BRIEF SUMMARY OF THE INVENTION
[0011] The present invention incorporates aspects of three
different energy generation and storage technologies, those being:
Nuclear beta and/or alpha direct conversion, fuel cells,
rechargeable electrochemical storage cells and capacitive energy
storage. In the present invention, a radioisotope, or a mixture of
radioisotopes, that emits beta and/or alpha particles is used as
the primary energy source while an electrochemical cell is used as
both a secondary energy source as well as an energy storage
mechanism and a capacitor may be used as a primary storage
device.
[0012] This disclosure illustrates the core concepts for the
construction and manufacture of the device but by no means limits
the actual materials to only those used as examples and discussed
herein nor the embodiments described. For example, almost any
radioisotope can be used as the primary fuel source for this
invention but those that are, at this time, considered safer, more
optimal or more readily accessible are more desirable, especially
for devices that could be used for equipment that will be in close
proximity to humans or animals. As research continues and future
advanced occur, it may become feasible that other radioisotopes may
be well suited for use in this device and the following discussions
are by no means intended to limit the invention to only the
specific materials used or discussed herein. This is true for the
materials used including those for the electrochemical and
capacitive storage materials as well.
[0013] Additionally, no limitations to the embodiments of the
described invention are to be inferred. This disclosure is to be
interpreted in its broadest sense as to any materials that can be
used as well as to the physical embodiments in which the concepts
can be applied. For instance, there are hundreds of radioactive
materials that can emit alpha and or beta particles and
electrochemical batteries and capacitors can be built in an
unlimited number of shapes, sizes, storage capacity, energy
densities or materials. There are also many rechargeable battery
chemistries that can be used in said present invention and no
limitations as to the type of rechargeable battery or chemistry
that can be used to implement such a device is implied.

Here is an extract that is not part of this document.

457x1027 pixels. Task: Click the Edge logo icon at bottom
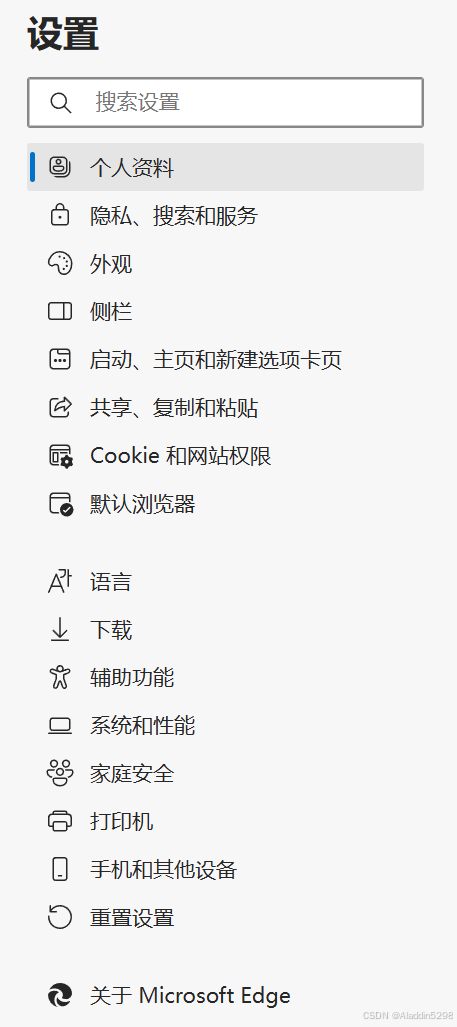coord(60,996)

[0014] Any radioisotopes or combination of radioisotopes that emit
alpha and or beta particles can be used for this device. However,
because the device takes advantage of both the positive charges of
the alpha particle and the negative charge of the beta particle, to
generate dc current directly as well as to provide a charging
mechanism for the electrochemical cell, radioisotopes that produce
both particles are expected to produce greater energy density and
efficiencies than isotopes that produce only alpha or beta
particles, however any combinations of radio isotopes or individual
radioisotopes can be used. Radioisotopes that produce low energy
alpha and or beta particles are particularly useful in this
application since the emissions can be contained within the
structure itself, thus eliminating the health issues of ionizing
gamma and or neutron radiation. Isotopes that produce gamma rays
and high-energy neutron are less desirable due to their associated
health risks, and the inability to completely contain these
emissions within the power cell itself. However, the power cell can
be adapted for their use for certain applications where these
issues are not a concern, for instance in generating electrical
energy from nuclear waste products stored in long term storage
facilities. In this case, the hazardous material is already placed
in secured facilities where the high-energy emissions cannot harm
persons or the environment. Using any or all available
radioisotopes to generate electrical energy would be a good use for
this invention. Additionally, space probes could, from a human
safety standpoint, use any radioisotope material.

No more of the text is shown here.